Supplied text
Don’t re-color the whole design, there’s a smarter way to handle ECOs.
By David Abercrombie and Alex Pearson
A lot has been written and discussed about how to decompose (color) layouts for advanced process nodes that require multipatterning (MP). However, one topic that has been sorely ignored is how to efficiently make changes to designs that are already colored, or even taped out and processed. We tend to act like all designs work out the first time through, but in reality, this is unfortunately not the case.
Sometimes an issue with a design may be found very late in the design process, requiring changes to the layout. Sometimes there are yield or performance issues with designs manufactured in silicon and a design change is needed to fix the cause of those issues. Such design changes are typically called engineering change orders (ECOs). Many times, the changes are quite small, but nonetheless, they are changes in the layout. In MP designs, even small changes can wreak havoc on coloring (and consequently, time to market) if not dealt with appropriately. We need to proactively develop tools and flows to provide a complete ECO enablement solution, before these issues consume resources and destroy schedules.
At first glance, you may ask yourself what the big deal is. If the design needs to be changed, can’t you just rip all the colors out, make the edits, and then recolor the whole design again? It turns out that this is similar to fixing a scratch on a car by taking all the body panels off, dipping them in an acid bath to strip the paint, repainting them, and putting them back on the car again. It works, but it costs a lot of time and money, and your car might be an entirely different color when you’re done.
Assuming you used a good hierarchical “color as you go” design flow in which you colored each piece of intellectual property (IP) as you built up the chip, and performed your timing analysis at each step to make sure everything worked well, you probably ended up with a very hierarchical set of colored data, and nicely-tuned performance. If you rip all that out and recolor the entire design at the full-chip level, you could not only destroy the hierarchy of the colored data, but also change the coloring of a significant percentage of the design, such that you would need to redo detailed timing analysis for everything.

Data records

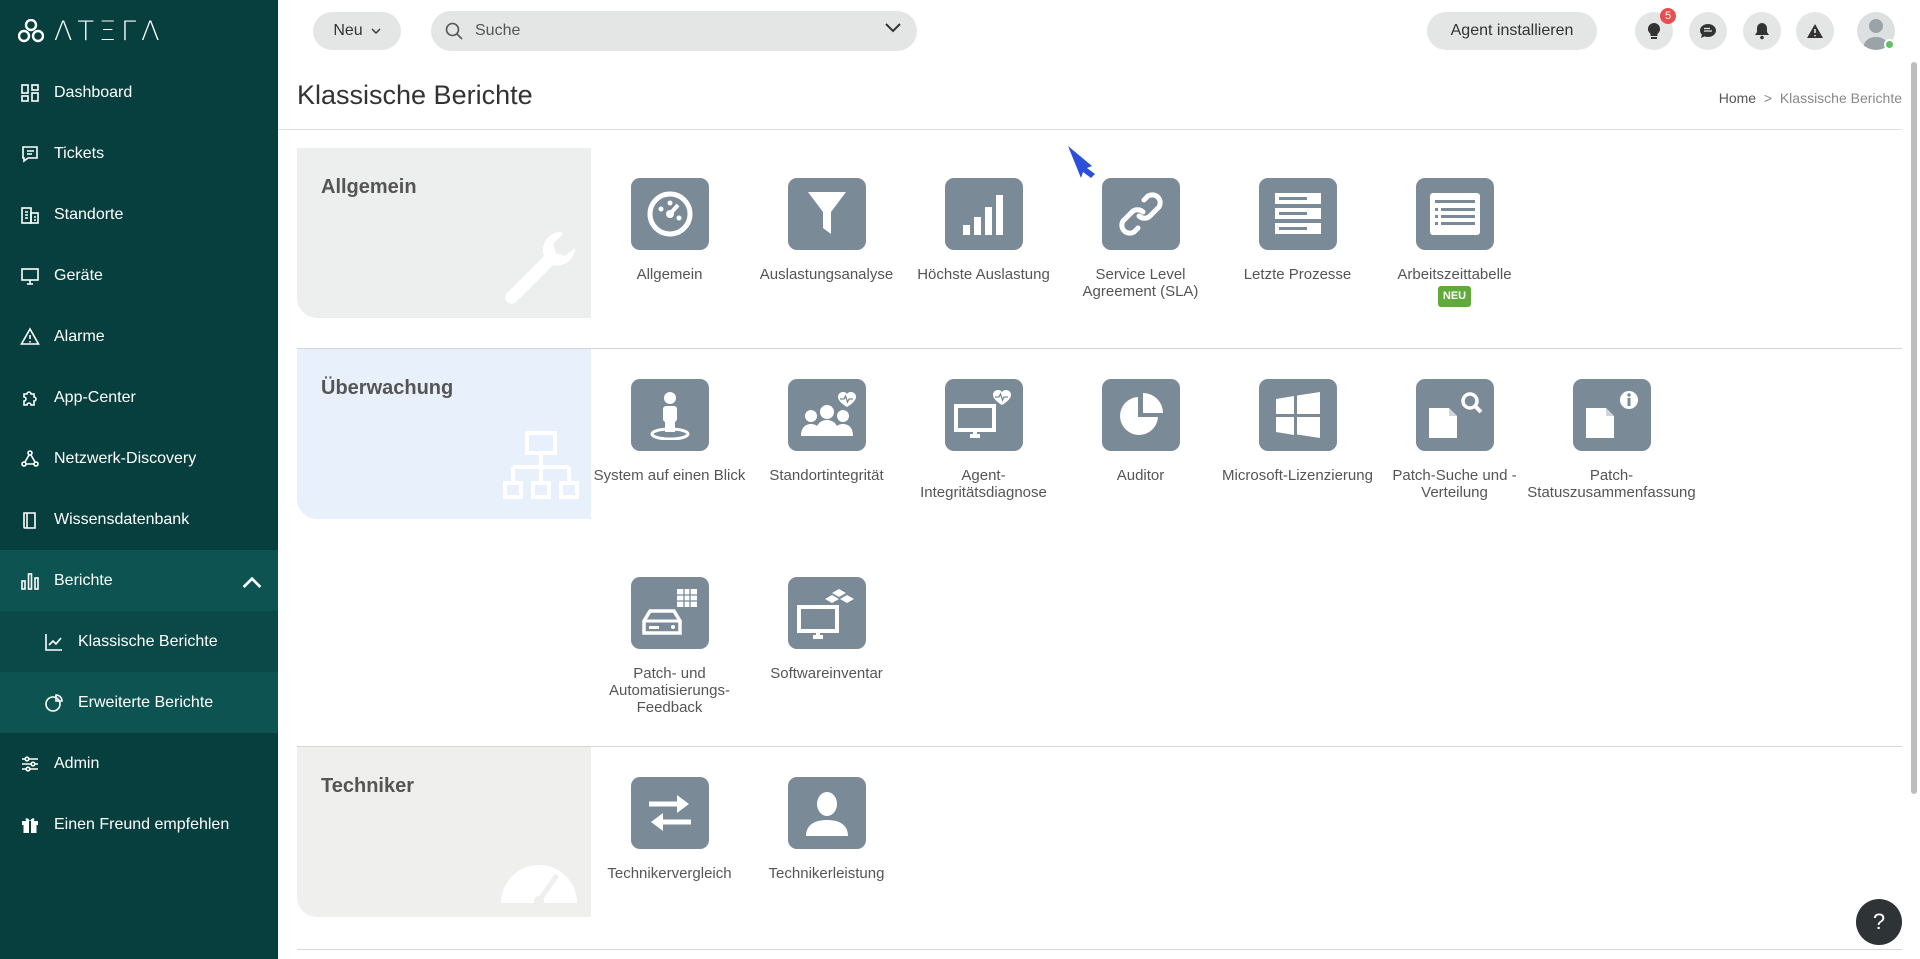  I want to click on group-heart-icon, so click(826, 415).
---
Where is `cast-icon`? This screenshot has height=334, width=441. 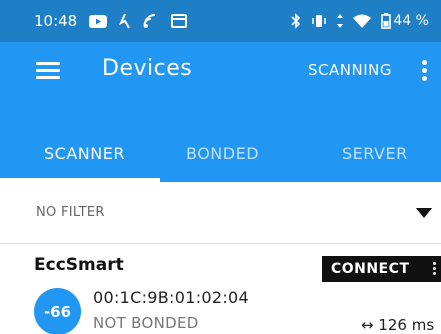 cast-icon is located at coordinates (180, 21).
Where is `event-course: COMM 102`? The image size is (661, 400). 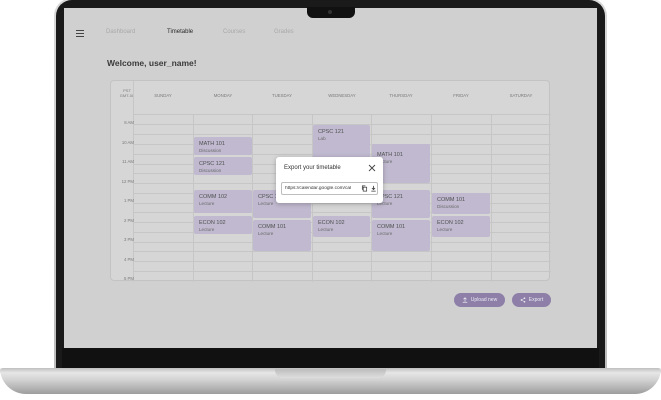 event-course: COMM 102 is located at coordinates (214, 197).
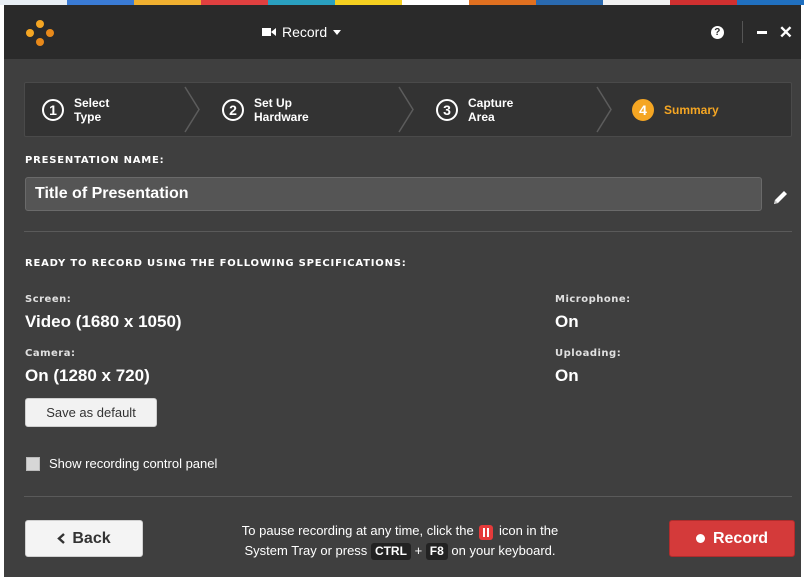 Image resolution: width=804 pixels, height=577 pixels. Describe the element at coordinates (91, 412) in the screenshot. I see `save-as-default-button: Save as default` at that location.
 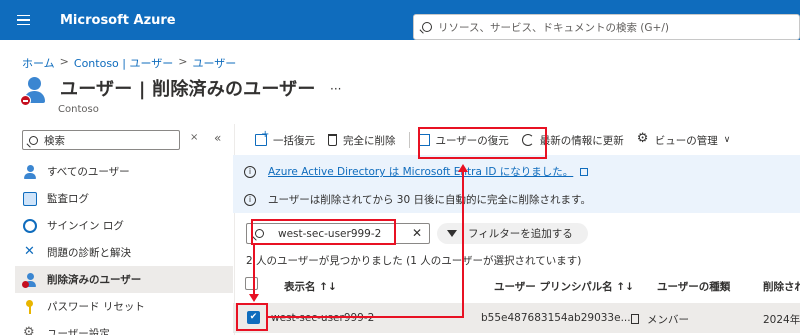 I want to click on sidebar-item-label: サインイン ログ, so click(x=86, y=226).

Exercise requirements
List every abbreviation that the article on handling ECOs spells out, with the full form it gives for each.

Exercise response
MP: multipatterning
ECOs: engineering change orders
IP: intellectual property